Mick’s also using this year’s experiences to help him make decisions around the future of Rowland Hall, emphasizing the importance of understanding how schools’ decisions truly affect students—a skill that he believes schools have had to sharpen this year and one that shouldn’t be abandoned in favor of the education status quo.
“‘What's the best thing to do for kids? How is this decision going to impact students?’ That's the criteria for making decisions,” said Mick. “I think every school in the country will tell you, ‘Of course, we do that all the time,’ and they do not. That is one thing I think that we can do more of, and we've learned this year.”
I think it's a misconception to think everything was better before COVID. This year has taught many schools, including ours, that you can change quickly, and pivot, and make decisions that are extremely impactful.—Mick Gee
In addition, Mick wants to continue to encourage the ingenuity teachers showed throughout the pandemic. He noted that many have found ways of presenting a variety of subjects, from math and English to arts and PE, in ways that better serve how today’s students learn.

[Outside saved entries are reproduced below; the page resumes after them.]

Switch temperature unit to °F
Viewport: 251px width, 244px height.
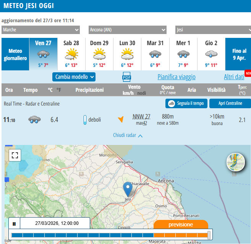(x=58, y=90)
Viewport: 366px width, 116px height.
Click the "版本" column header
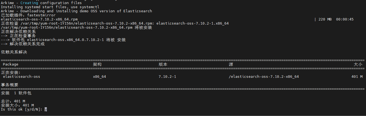tap(163, 64)
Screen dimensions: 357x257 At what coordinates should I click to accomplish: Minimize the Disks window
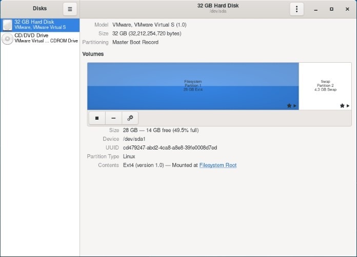[x=316, y=9]
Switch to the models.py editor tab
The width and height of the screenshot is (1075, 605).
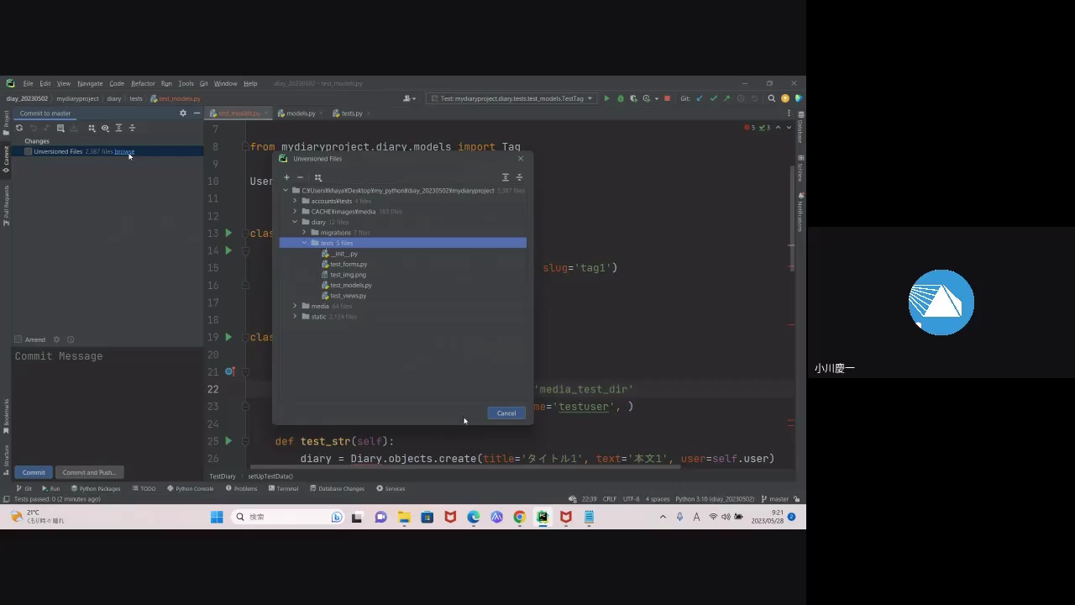[x=300, y=113]
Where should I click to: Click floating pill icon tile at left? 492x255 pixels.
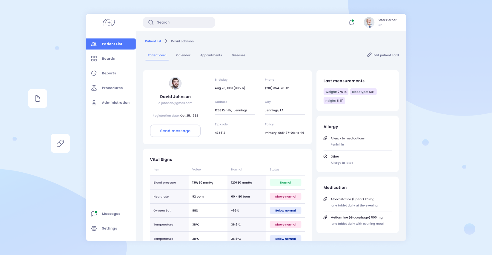pos(60,143)
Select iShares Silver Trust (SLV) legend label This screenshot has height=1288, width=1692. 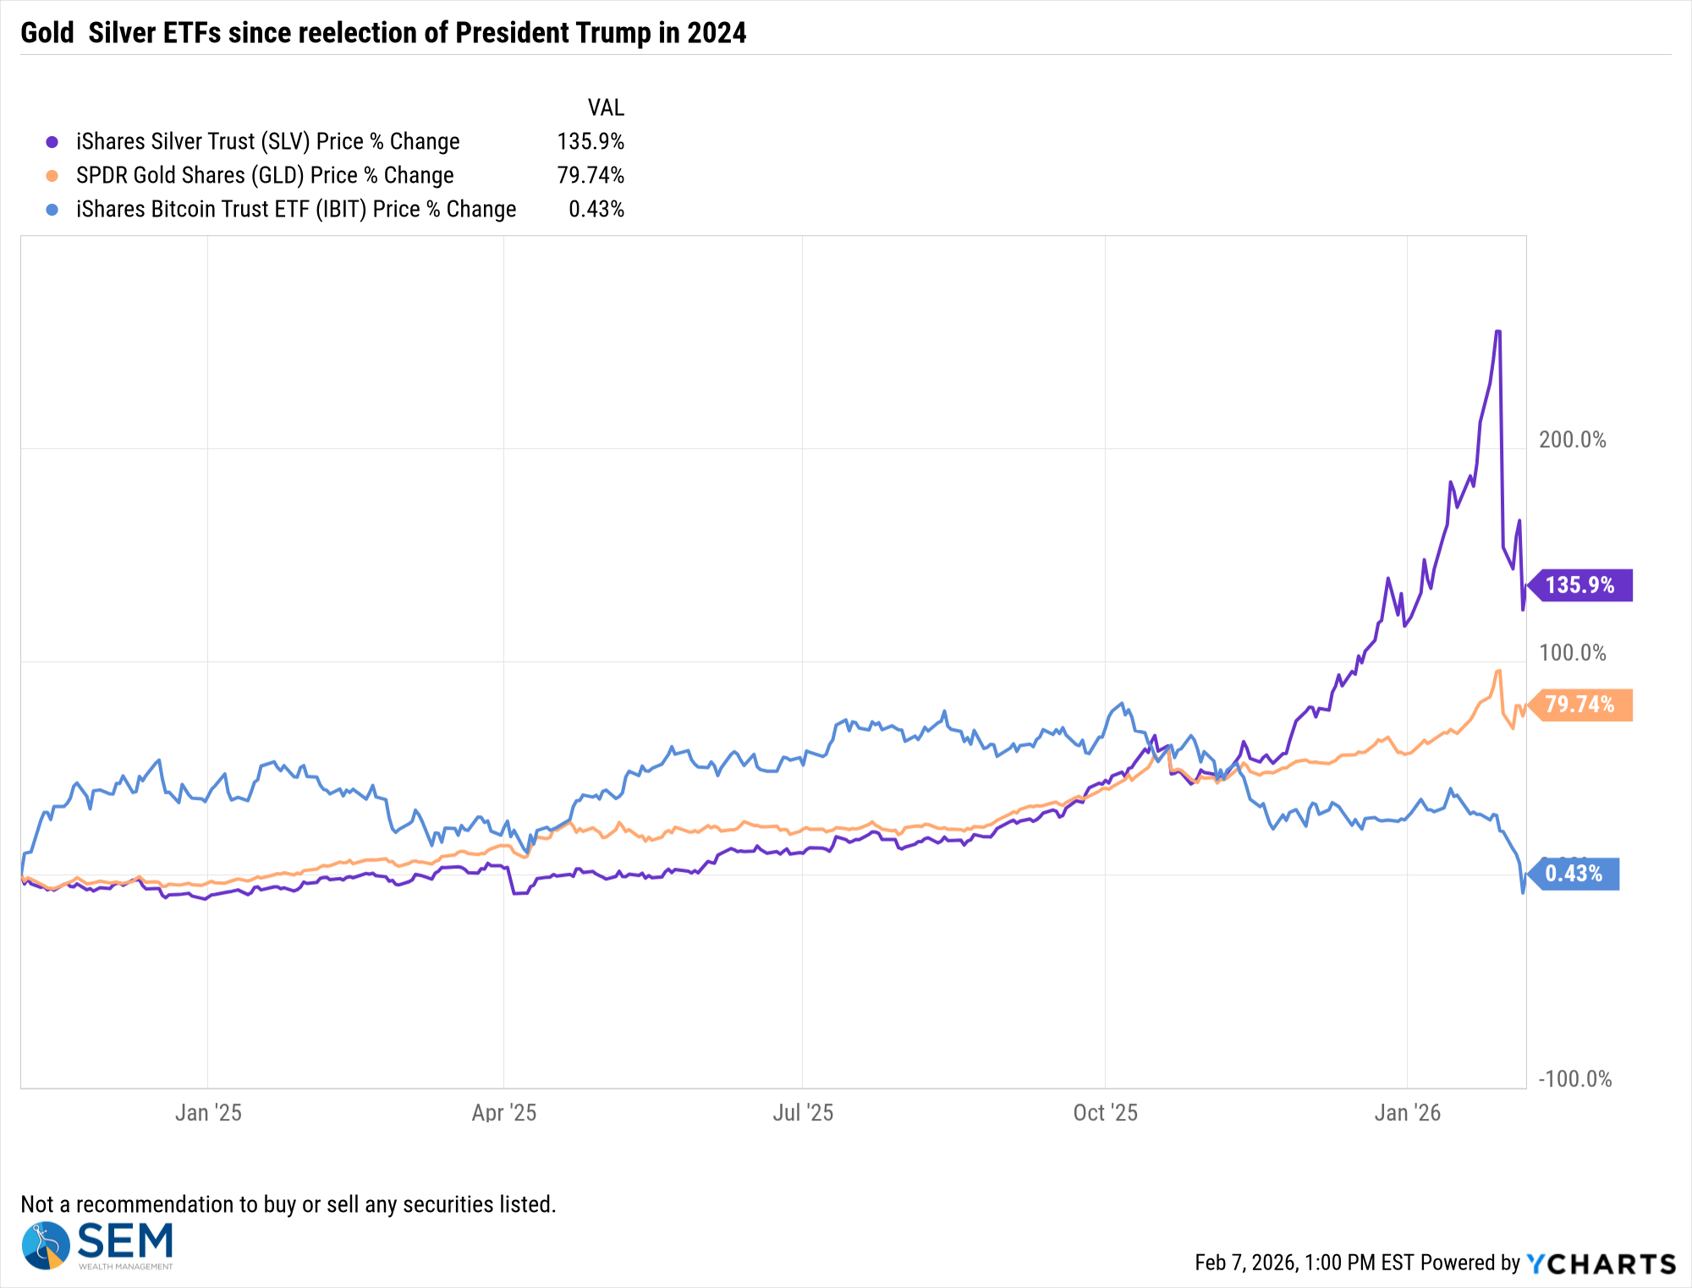coord(267,142)
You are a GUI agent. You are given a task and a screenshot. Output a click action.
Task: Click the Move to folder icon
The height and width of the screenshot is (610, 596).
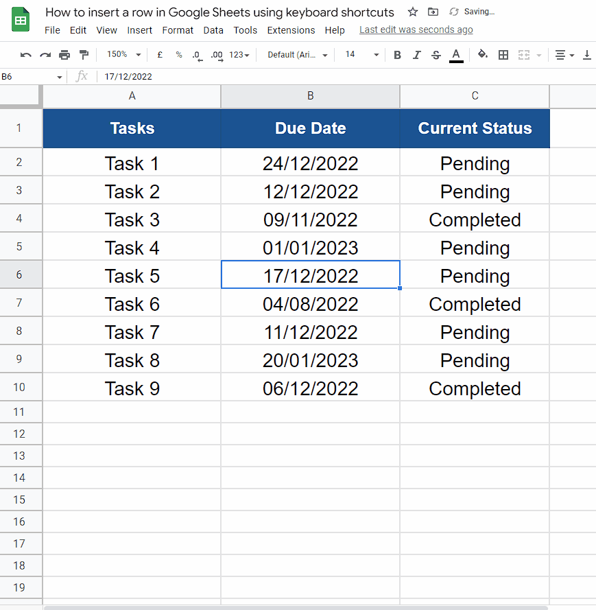(432, 12)
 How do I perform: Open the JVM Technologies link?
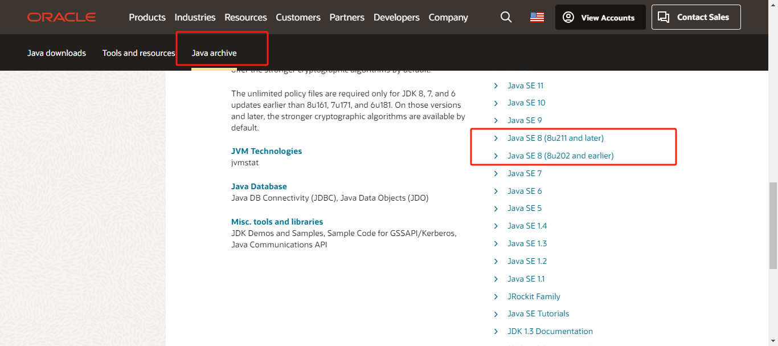(267, 151)
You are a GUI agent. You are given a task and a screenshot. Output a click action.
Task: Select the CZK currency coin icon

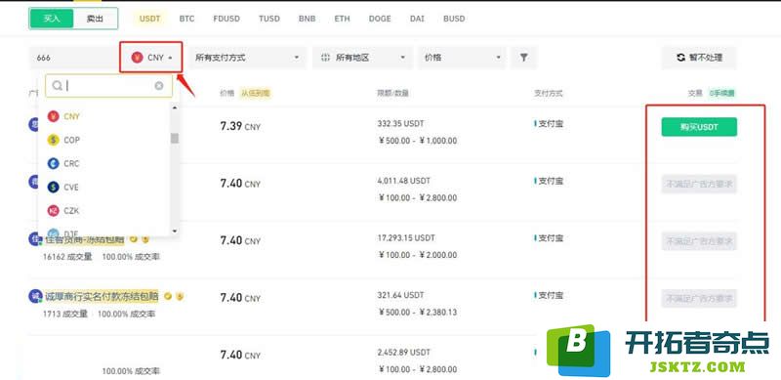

“I think it's a misconception to think everything was better before COVID,” said Mick. “This year has taught many schools, including ours, that you can change quickly, and pivot, and make decisions that are extremely impactful. And knowing that we can get through that and be successful where, frankly, not every school has succeeded, builds a bit of confidence.”
That confidence seems to be reflected in the larger Rowland Hall community, as evidenced by re-enrollment figures. Mick views families’ enthusiasm to sign on for another year as an indication that, though not everyone may have agreed with all of the decisions made this year, they believe in Rowland Hall’s capability to support students and families through crises, while still delivering a top academic program.
“Our re-enrollment has gone really well—that's a sign that people are reacting to what they've seen and experienced this year,” said Mick. “So that feels really good.”
But even with ongoing community buy-in, Mick won’t be taking it easy. He’ll be spending much of next year revisiting his pre-pandemic to-do list, especially when it comes to building relationships with students, families, faculty, and staff. “There's lots of people who don't really know me,” he said. “That's going to continue to be a work in progress.”
And even though he’s had to shift some of his year-one priorities to year two, Mick is excited about what lies ahead: he sees the 2021–2022 school year as a second chance to experience what traditionally makes up a head of school’s first year.
“I feel like I almost get a second lease of life because I get to do my first year all over,” he said. “I feel super lucky to be here and to be part of all we've done this year—and we're not done. I'm always like, ‘What's next?’ And, luckily, there's always plenty next.”